To react to these messages, you can use a listener for a “UITriggerScriptEvent”. The context of that event contains the string – context:trigger() – and the number – context:faction_cqi(). It’s called faction_cqi() by convention, since typically that’s how it’s been used by CA, but again, the number can be anything you want.

To finish out this section, I’ll show how I react to this specific event with a listener (again, cut down to keep it understandable):

		return context:trigger():starts_with("lichemanager_ror|")
		local str = context:trigger()
		local char_cqi = context:faction_cqi()
		local regiment_key = string.gsub(str, "lichemanager_ror|", "")
        -- add the unit and charge the -5 NP
		cm:grant_unit_to_character("character_cqi:"..char_cqi, regiment_key)
        cm:faction_add_pooled_resource(legion, "necropower", "necropower_ror", -5)

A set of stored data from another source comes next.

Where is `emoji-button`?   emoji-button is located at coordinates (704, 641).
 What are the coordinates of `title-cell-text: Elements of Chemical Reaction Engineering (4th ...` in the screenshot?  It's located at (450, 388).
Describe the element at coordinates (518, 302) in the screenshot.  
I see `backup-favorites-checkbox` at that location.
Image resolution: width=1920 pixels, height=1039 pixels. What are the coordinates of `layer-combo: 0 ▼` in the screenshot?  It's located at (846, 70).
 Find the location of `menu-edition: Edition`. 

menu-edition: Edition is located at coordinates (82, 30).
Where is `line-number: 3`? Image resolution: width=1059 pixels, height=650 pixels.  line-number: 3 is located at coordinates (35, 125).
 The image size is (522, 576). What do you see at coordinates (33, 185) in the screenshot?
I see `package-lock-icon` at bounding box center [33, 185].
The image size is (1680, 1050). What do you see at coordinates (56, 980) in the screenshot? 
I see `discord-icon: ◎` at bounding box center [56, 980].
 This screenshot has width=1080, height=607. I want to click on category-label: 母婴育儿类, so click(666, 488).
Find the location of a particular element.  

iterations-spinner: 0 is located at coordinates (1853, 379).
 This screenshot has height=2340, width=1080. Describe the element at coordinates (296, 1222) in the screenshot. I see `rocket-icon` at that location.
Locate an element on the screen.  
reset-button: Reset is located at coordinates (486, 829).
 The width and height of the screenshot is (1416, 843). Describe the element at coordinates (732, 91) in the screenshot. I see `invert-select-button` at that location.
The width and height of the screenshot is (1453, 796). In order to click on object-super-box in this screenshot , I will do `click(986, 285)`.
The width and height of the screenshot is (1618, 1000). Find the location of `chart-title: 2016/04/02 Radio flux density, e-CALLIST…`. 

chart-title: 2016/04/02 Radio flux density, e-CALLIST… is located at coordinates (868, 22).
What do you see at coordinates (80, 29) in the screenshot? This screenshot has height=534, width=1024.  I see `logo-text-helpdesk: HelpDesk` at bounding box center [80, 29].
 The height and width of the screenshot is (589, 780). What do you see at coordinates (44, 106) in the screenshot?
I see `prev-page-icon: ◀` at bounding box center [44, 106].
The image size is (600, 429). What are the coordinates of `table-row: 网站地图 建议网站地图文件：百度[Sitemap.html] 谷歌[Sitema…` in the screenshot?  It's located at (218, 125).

And that’s pretty much it! You can pass really big strings and pass a lot of data between the PC’s. There is a limit to how much data you can send this way, but it’s pretty high – Lua can understand and very large strings, you shouldn’t get close to hitting that string limit.


There are likely some other very rare cases where desyncs might happen, but if you avoid these two specific issues, you’re pretty assured to avoid almost all possible desyncs from your own Lua code. They’re the only two issues I’ve ever hit, and resolving these two issues has made basically all my stuff pretty MP compat!